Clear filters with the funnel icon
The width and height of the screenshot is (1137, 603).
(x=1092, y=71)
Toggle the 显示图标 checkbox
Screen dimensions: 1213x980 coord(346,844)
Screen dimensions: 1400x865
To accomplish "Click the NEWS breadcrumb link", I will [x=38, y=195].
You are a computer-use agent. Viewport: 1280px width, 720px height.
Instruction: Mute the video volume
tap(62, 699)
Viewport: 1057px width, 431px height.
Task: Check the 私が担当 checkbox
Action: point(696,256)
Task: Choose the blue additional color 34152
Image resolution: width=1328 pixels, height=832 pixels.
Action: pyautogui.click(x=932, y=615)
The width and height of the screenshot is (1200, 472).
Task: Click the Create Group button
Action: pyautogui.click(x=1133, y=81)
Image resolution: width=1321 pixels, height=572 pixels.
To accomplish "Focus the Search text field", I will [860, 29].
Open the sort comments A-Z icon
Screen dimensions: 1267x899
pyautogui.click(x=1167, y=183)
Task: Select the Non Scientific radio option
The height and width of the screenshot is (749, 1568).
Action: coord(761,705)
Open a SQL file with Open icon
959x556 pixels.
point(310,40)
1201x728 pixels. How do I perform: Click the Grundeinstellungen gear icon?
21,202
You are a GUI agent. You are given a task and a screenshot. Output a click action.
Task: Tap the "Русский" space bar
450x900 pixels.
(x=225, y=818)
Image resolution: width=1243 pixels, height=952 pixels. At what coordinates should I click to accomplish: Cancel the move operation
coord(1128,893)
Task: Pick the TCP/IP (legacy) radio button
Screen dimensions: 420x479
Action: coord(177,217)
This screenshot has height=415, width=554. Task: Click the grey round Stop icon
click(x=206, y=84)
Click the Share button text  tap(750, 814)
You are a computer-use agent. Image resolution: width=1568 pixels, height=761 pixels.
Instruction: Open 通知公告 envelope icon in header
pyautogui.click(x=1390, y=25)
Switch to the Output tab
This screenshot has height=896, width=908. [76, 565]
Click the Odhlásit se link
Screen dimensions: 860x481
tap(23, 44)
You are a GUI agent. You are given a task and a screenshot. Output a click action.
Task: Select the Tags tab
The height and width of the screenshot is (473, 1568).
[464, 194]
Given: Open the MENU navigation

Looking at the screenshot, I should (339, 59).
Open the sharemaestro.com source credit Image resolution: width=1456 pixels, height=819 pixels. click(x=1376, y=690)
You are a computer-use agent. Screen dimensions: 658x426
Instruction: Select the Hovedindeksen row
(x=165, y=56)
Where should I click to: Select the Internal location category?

■ **Aim of the task**
Find the line with "Open a SQL file with Open icon" in the entries above. Retype it and each line after it, exactly, through the line with "Task: Select the Tags tab", and stop there.

■ **Exercise result**
Open a SQL file with Open icon
959x556 pixels.
point(310,40)
1201x728 pixels. How do I perform: Click the Grundeinstellungen gear icon?
21,202
You are a GUI agent. You are given a task and a screenshot. Output a click action.
Task: Tap the "Русский" space bar
450x900 pixels.
(x=225, y=818)
Image resolution: width=1243 pixels, height=952 pixels. At what coordinates should I click to accomplish: Cancel the move operation
coord(1128,893)
Task: Pick the TCP/IP (legacy) radio button
Screen dimensions: 420x479
Action: coord(177,217)
This screenshot has height=415, width=554. Task: Click the grey round Stop icon
click(x=206, y=84)
Click the Share button text  tap(750, 814)
You are a computer-use agent. Image resolution: width=1568 pixels, height=761 pixels.
Instruction: Open 通知公告 envelope icon in header
pyautogui.click(x=1390, y=25)
Switch to the Output tab
This screenshot has height=896, width=908. [76, 565]
Click the Odhlásit se link
Screen dimensions: 860x481
tap(23, 44)
You are a GUI agent. You are given a task and a screenshot. Output a click action.
Task: Select the Tags tab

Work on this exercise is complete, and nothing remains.